3D does not work, FACT


3d movies 300x300 3D does not work, FACT

Marvel at the Wonder of 3D

Its everywhere at the moment. Most films are being released at the cinema in 3D now. And with the announcement that George Lucas is re mastering Star Wars in 3D it shows that is is not going away!!!

I subscribe to Home Cinema Choice every month and in there it is on every second page, 3D this and 3D that. Gets on my wick.

Why am I so anti? I CANT SEE IT!!

I have a very weak eye and therefore they do not converge properly and I miss out on all the depth and things shooting out of the screen. All I get is a headache and watery eyes.

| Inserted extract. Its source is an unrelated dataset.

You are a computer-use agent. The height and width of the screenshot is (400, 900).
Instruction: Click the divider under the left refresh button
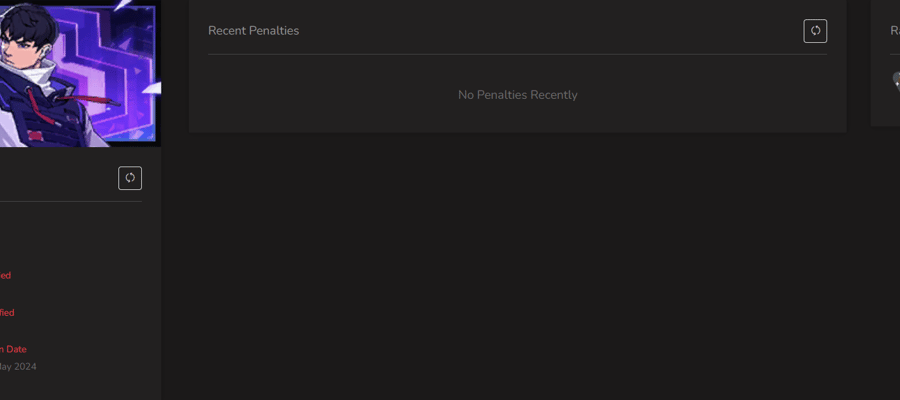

It bugs me that I am missing out. As any who know me I have always been an early adopter. I had both HDDVD and Bluray at a time as I hated the thought of losing the next optical battle and backing the wrong horse. So I backed both! Had to have 1080p not 1080i when it came out. And so on and so forth. I have even been thinking about getting a 3D TV just to show off even though I am in capable of seeing it. I know NUTTER.

Luckily today, when doing my daily browse of Technorati i stumbled on a post by Roger Ebert from the Chicago Sunday times.

It is a really interesting read containing a letter to Mr Ebert from Walter Murch.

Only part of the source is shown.